Section 85 of Canada's Income Tax Act provides a mechanism for transferring eligible property to a Canadian corporation on a tax-deferred basis. Without Section 85, transferring a commercial property to a corporation would be a deemed disposition at fair market value, triggering immediate recognition of any accrued capital gain or recaptured capital cost allowance.
Section 85 allows the transferor and the transferee corporation to jointly elect an amount (the elected amount) at which the transfer is deemed to occur for tax purposes. Provided the elected amount falls within the prescribed range (typically between the property's adjusted cost base and its fair market value), the transferor can defer the gain rather than crystallize it at the time of transfer, receiving shares of the corporation rather than cash as consideration.
The elected amount governs the tax outcomes for both parties. The transferor's proceeds of disposition equal the elected amount, so any accrued gain is deferred to the extent the elected amount is below fair market value.
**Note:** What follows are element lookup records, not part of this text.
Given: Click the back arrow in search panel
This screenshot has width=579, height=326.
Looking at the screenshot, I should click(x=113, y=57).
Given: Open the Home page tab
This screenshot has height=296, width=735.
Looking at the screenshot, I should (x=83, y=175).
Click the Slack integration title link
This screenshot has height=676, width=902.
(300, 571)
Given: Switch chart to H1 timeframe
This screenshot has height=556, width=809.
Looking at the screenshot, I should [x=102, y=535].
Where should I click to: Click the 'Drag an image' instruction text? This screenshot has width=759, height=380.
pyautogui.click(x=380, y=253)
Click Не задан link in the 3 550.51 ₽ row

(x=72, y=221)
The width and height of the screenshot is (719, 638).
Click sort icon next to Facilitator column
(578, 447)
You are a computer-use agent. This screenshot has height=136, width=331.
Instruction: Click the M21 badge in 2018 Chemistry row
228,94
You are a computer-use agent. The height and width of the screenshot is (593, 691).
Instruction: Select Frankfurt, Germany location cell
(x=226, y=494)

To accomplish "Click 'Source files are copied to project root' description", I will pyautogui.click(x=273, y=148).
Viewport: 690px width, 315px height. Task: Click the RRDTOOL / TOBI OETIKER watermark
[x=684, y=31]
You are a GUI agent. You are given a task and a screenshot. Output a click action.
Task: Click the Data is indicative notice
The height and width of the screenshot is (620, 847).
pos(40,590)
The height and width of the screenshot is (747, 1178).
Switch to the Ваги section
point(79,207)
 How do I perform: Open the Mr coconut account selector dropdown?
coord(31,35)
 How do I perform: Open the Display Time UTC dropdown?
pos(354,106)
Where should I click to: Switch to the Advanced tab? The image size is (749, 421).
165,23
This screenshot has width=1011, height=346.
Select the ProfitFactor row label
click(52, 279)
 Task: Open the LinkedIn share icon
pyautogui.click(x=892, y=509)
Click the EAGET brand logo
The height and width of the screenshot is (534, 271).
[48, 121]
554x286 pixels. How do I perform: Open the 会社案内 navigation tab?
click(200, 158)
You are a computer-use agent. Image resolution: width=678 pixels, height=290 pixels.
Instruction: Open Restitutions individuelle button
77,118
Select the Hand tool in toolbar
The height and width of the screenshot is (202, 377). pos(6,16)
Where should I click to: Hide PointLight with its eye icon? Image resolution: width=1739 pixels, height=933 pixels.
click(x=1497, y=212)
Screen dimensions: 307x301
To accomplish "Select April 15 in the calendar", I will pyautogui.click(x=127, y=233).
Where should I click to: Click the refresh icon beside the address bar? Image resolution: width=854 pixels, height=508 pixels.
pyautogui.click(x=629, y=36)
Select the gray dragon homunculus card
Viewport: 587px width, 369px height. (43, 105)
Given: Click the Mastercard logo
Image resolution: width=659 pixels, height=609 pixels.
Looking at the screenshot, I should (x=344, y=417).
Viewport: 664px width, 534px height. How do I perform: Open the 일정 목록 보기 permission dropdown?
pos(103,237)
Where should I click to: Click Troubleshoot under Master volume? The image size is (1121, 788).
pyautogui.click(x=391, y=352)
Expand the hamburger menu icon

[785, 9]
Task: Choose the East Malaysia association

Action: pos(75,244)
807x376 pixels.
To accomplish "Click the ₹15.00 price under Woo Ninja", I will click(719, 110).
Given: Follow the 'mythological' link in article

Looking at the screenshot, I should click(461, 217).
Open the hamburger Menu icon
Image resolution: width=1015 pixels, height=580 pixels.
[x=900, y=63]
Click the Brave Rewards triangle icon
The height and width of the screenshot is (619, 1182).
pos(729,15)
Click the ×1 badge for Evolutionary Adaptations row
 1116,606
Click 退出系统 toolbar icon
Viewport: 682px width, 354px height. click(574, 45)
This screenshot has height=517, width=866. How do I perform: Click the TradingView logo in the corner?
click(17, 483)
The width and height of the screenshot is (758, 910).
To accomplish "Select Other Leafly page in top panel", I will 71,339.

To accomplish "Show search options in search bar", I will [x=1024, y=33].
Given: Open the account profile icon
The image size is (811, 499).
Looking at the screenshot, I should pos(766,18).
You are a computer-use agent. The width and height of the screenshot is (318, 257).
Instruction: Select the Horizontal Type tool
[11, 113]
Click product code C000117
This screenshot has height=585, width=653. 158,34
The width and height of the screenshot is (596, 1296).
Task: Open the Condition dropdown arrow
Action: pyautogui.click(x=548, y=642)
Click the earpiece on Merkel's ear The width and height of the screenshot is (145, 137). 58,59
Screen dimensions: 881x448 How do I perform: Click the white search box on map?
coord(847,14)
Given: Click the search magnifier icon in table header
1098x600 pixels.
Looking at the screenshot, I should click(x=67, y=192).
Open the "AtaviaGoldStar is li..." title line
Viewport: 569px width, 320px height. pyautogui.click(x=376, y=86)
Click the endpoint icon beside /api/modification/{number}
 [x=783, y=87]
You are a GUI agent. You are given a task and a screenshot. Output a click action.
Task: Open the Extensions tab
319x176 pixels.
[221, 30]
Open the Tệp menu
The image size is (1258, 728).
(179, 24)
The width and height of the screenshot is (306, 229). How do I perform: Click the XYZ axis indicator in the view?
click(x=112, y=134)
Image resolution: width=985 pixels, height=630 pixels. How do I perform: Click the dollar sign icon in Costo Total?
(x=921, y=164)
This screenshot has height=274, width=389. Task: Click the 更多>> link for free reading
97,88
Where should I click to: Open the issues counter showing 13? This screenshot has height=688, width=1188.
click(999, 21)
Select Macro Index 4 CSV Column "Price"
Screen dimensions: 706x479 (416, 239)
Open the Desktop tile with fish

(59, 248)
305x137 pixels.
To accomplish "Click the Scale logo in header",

The corporation acquires the property with a tax cost (adjusted cost base) equal to the elected amount rather than fair market value, meaning the deferred gain is preserved inside the corporation and will be realized when the corporation subsequently disposes of the property. The transferor's shares in the corporation also receive an adjusted cost base equal to the elected amount, so the deferred gain flows through to the share level.
The joint election is filed with the Canada Revenue Agency; failure to file on time results in the transfer being treated as a fair market value disposition, defeating the deferral.
In commercial real estate, Section 85 rollovers are most commonly used when individual investors or partnerships wish to incorporate a real estate portfolio, when family members want to transfer property into a family corporation as part of succession planning, or when a developer transfers land or completed projects into a holding company structure. The rollover can also be used in conjunction with Section 97(2) for transfers to partnerships, allowing real estate held personally to be moved into a limited partnership structure on a deferred basis.
Each use case involves trade-offs: the deferral reduces the corporation's tax cost in the property, which increases future CCA recapture exposure and reduces the depreciation shield available to the corporation going forward.
Section 85 interacts with several other provisions that require careful structuring. The paid-up capital of shares received in the rollover is generally limited to the elected amount under the deemed dividend rules of Section 84.1, which can restrict the transferor's ability to extract value from the corporation on a capital gains basis in subsequent transactions.
In estate planning contexts, a Section 85 rollover into a holding corporation followed by an estate freeze, using Section 86 or share exchange mechanics, allows the transferor to crystallize the current value in fixed-value preferred shares while growth passes to the next generation through new common shares. For cross-border transactions involving US investors holding Canadian real estate, the interaction between Section 85 and Part XIII withholding and the Canada-US tax treaty requires specialized advice, as treaty provisions may or may not preserve the deferral outcome available to Canadian residents.